# PROBLEM TO WORK ON
How do the lines below between the ones holding "1200x625 pixels. How" and "Given: Copy the", inclusive, read? Give them again exactly, with no other lines.

-- MATERIAL SHOWN follows --

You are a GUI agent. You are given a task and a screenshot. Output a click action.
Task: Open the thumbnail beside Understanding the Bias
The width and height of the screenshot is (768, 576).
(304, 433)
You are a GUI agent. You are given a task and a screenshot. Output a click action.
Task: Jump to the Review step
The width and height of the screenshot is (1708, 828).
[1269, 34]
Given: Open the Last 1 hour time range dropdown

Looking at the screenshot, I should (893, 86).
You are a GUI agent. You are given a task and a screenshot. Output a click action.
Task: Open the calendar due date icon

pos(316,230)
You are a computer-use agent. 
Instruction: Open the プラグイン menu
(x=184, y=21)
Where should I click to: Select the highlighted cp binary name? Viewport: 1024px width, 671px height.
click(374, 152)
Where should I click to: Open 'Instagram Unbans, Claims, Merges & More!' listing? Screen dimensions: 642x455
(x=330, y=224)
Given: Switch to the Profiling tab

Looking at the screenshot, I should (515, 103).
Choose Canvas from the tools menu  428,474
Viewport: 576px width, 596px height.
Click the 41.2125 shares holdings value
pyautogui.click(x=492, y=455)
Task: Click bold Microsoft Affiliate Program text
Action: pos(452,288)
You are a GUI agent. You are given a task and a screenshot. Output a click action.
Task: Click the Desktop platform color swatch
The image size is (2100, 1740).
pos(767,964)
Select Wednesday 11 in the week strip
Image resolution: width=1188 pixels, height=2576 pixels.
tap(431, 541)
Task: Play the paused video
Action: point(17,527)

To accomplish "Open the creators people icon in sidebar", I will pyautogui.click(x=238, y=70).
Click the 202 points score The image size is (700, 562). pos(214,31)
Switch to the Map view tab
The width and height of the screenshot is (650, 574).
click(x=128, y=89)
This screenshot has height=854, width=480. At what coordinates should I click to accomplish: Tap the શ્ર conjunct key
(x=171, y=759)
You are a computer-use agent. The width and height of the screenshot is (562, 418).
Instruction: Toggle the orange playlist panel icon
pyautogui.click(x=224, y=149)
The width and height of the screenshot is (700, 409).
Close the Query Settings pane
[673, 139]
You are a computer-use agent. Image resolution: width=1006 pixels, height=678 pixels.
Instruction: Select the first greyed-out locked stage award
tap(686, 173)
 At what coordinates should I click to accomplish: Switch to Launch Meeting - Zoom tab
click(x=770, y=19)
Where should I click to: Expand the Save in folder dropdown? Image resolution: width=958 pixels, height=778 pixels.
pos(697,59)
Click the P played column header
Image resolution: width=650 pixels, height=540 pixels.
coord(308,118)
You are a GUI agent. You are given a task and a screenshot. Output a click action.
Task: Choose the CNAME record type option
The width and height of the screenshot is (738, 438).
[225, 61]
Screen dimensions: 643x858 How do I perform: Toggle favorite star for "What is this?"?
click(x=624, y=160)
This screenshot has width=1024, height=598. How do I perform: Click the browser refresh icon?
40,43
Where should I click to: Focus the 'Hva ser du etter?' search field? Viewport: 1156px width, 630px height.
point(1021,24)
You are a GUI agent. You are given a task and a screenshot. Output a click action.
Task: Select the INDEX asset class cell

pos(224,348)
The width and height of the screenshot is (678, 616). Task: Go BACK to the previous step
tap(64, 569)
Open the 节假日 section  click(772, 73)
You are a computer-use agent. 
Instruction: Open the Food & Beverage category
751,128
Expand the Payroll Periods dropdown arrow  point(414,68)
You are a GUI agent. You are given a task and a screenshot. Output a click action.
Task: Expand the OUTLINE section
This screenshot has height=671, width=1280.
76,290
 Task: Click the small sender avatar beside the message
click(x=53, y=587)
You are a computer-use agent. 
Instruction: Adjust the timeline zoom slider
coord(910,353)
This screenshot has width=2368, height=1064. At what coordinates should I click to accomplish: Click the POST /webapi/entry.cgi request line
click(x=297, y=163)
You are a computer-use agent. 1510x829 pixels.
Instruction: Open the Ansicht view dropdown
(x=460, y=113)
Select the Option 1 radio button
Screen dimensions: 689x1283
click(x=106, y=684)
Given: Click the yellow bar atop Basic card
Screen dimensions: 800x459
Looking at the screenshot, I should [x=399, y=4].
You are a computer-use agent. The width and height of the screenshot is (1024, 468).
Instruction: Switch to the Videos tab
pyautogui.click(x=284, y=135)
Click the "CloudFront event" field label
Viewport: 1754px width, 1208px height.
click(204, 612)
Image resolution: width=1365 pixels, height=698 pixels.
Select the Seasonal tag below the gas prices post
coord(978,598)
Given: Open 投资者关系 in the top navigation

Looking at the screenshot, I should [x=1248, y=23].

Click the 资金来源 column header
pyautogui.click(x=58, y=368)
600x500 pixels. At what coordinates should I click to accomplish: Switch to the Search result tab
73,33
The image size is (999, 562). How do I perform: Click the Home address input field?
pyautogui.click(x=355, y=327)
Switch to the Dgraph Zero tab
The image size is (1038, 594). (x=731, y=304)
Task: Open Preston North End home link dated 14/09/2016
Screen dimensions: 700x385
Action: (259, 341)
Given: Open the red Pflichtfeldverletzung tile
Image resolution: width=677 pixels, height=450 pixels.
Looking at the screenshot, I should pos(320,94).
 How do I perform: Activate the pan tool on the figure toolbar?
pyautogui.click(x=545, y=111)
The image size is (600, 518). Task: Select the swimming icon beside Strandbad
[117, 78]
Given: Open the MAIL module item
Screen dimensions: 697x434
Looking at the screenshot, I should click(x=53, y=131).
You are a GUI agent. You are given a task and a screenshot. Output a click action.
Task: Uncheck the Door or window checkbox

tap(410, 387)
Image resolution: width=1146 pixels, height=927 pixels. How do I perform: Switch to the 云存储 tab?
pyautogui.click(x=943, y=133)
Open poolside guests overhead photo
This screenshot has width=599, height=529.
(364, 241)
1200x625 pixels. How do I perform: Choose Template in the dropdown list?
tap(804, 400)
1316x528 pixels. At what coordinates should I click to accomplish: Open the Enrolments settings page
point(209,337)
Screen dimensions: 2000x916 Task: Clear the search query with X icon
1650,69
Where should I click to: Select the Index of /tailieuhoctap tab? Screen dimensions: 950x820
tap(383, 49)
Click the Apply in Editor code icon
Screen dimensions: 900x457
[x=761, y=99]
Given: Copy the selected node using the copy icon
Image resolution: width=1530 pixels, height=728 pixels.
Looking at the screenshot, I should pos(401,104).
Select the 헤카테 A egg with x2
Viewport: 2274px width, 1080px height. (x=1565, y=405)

-- MATERIAL SHOWN concluded --

# OUTPUT BELOW
1200x625 pixels. How do I perform: Choose Template in the dropdown list?
tap(804, 400)
1316x528 pixels. At what coordinates should I click to accomplish: Open the Enrolments settings page
point(209,337)
Screen dimensions: 2000x916 Task: Clear the search query with X icon
1650,69
Where should I click to: Select the Index of /tailieuhoctap tab? Screen dimensions: 950x820
tap(383, 49)
Click the Apply in Editor code icon
Screen dimensions: 900x457
[x=761, y=99]
Given: Copy the selected node using the copy icon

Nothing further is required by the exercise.